-------- Materials provided --------

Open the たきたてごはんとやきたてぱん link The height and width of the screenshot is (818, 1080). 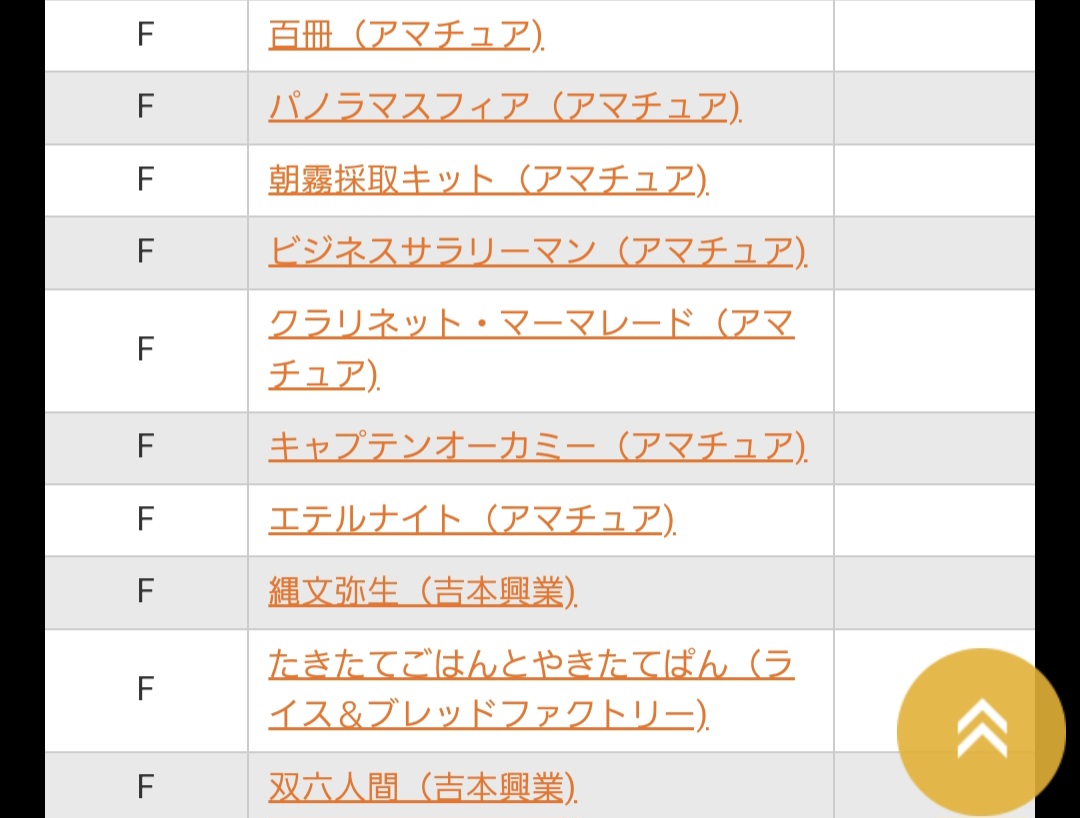531,665
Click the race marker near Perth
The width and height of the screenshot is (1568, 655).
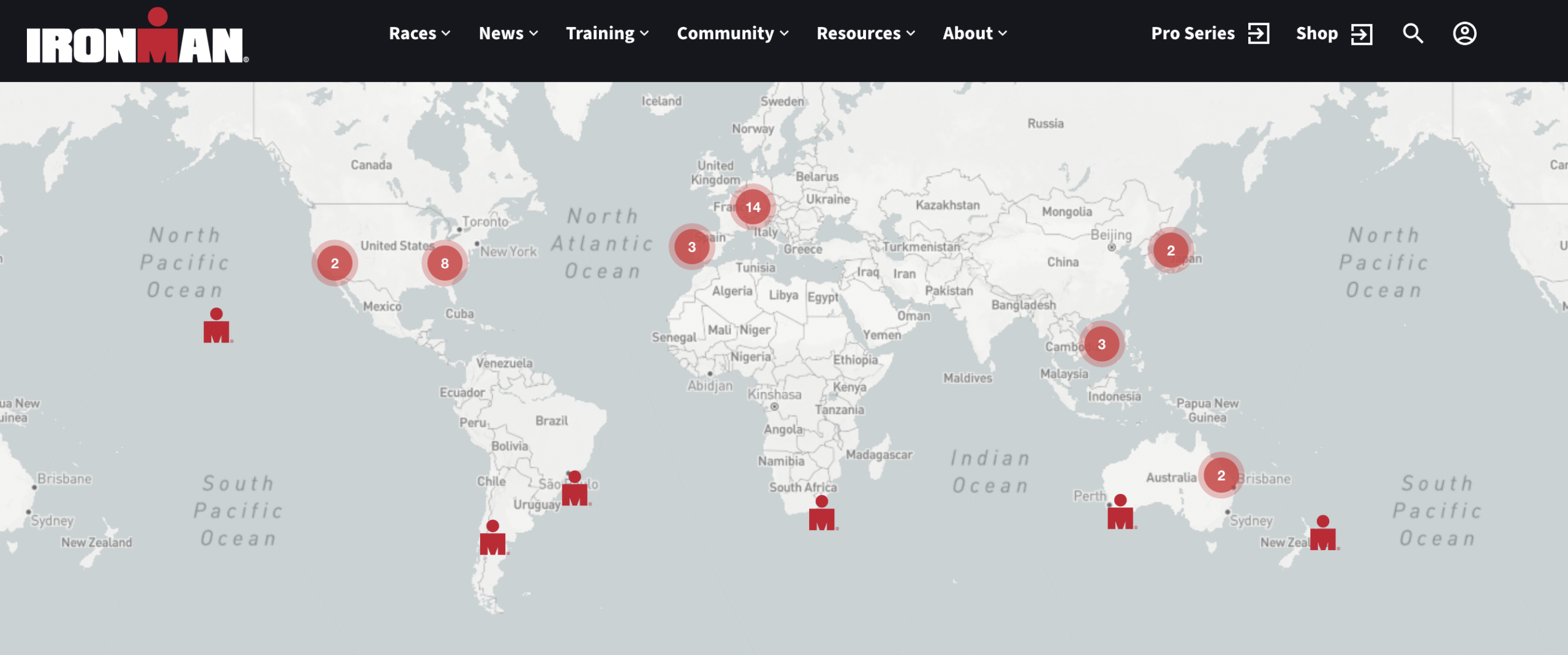pos(1120,513)
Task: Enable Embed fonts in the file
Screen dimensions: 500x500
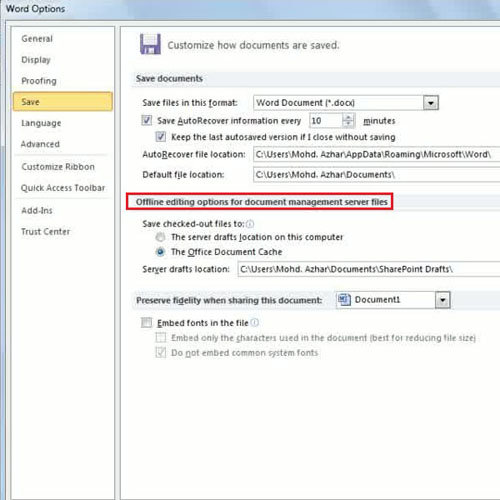Action: coord(146,323)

--------

Once the pictures are set aside, what is needed is the lines from the line with "Click the race marker near Perth" through the end of the data, written out exactly and alone.

> **Solution for this task**
Click the race marker near Perth
The width and height of the screenshot is (1568, 655).
pos(1120,513)
Task: Enable Embed fonts in the file
Screen dimensions: 500x500
Action: coord(146,323)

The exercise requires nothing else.